Creating a thematic text segmentation model

Project goals:
The goals of the project were to study existing methods for text segmentation, implement baselines based on methods without model training and with topic modeling on a corpus of documents, develop and test generative summarization methods for segmenting dialogues, select suitable datasets for comparison, study the applicability of these approaches to Russian-language data, and also preparation of scientific publication.

MIL Team solution:
A segmentation algorithm based on neural network summarization, called SumSeg, has been developed, which includes generating a document summary, extracting simple sentences, obtaining embeddings and applying the TextTiling algorithm.

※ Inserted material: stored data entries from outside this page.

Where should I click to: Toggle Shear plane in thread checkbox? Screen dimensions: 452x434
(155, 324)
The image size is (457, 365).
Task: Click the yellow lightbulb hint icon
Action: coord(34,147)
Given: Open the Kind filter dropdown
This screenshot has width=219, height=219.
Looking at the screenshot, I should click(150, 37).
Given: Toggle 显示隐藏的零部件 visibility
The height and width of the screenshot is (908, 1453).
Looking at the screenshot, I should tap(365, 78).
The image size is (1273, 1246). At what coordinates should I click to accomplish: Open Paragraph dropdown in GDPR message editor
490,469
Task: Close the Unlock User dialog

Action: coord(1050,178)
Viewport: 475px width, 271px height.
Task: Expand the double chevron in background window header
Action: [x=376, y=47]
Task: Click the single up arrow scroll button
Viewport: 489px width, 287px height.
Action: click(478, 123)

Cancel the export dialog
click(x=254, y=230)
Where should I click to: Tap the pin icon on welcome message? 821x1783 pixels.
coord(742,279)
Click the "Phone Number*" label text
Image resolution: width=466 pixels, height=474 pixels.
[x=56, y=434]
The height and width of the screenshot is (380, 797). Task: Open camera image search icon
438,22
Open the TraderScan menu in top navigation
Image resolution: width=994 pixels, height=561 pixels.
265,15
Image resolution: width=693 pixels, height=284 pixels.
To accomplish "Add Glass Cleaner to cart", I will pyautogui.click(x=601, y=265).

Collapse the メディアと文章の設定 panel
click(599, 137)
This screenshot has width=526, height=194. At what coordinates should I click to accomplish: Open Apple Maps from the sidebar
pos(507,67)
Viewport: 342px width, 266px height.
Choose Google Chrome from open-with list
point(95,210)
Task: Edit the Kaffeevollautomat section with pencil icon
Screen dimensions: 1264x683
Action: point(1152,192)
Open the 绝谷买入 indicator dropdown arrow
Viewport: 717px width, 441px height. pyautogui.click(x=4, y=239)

To build the model we used:
Various generative summarization models were used, including BART, FLAN-T5 and LED for English-speaking dialogues, and mBART, ruT5, ruGPT3 for Russian-speaking ones, as well as popular conversational datasets such as SuperDialSeg, TIAGE, QMSum and internal customer data. BERTopic and BigARTM were used for topic modeling in baselines. Additionally, the ChatGPT3.5 and ChatGPT4 models were tested.

Simulation results:

Most of the available datasets were studied (there are parsers for Wiki727k, AMI, SuperDialSeg, DialSeg711, Doc2Dial, TIAGE, QMSum), the most popular dialog data was selected (SuperDialSeg, TIAGE, QMSum), Russian-language dialogs (Sber) on banking and educational topics were used.
The most popular and high-quality baselines for comparison (BERTSeg, TextTiling+BigARTM) have been implemented in a library format in a modular form; for completeness, current methods based on neural network topic modeling (TextTiling+BERTopic) have been added.
In addition, LLM-based methods are shown as a family of ChatGPT models. A scientifically new approach (SumSeg) to segmentation based on generative summarization, which bypasses most existing methods for segmentation metrics, is proposed and investigated.
The approach works on any conversational data, is best suited for transcribed, that is, highly noisy data (QMSum), and can also be applied to texts of any length due to the proposed chunking approach.
The results of the study were recorded in the research article Leveraging summarization for unsupervised topic segmentation of long dialogues, sent to the EACL 2024 conference (core A), during the discussion with reviewers, the results were supplemented with new relevant baselines (CohereSeg, DialSTART, HyperSeg). Several summarization models in English and Russian were studied, among which BART-samsum, ruGPT3 and mBART stood out qualitatively.
The limits of applicability of the algorithms are presented in the form of a table with conclusions based on internal data.

Customer:
The results of the project can be used to work with internal data of various organizations, including interactive datasets in the banking area.

Technology stack:
Various text processing and data analysis tools were used, including NLTK, spaCy, and machine learning algorithms and techniques such as cosine proximity and the Savitzky-Golay filter.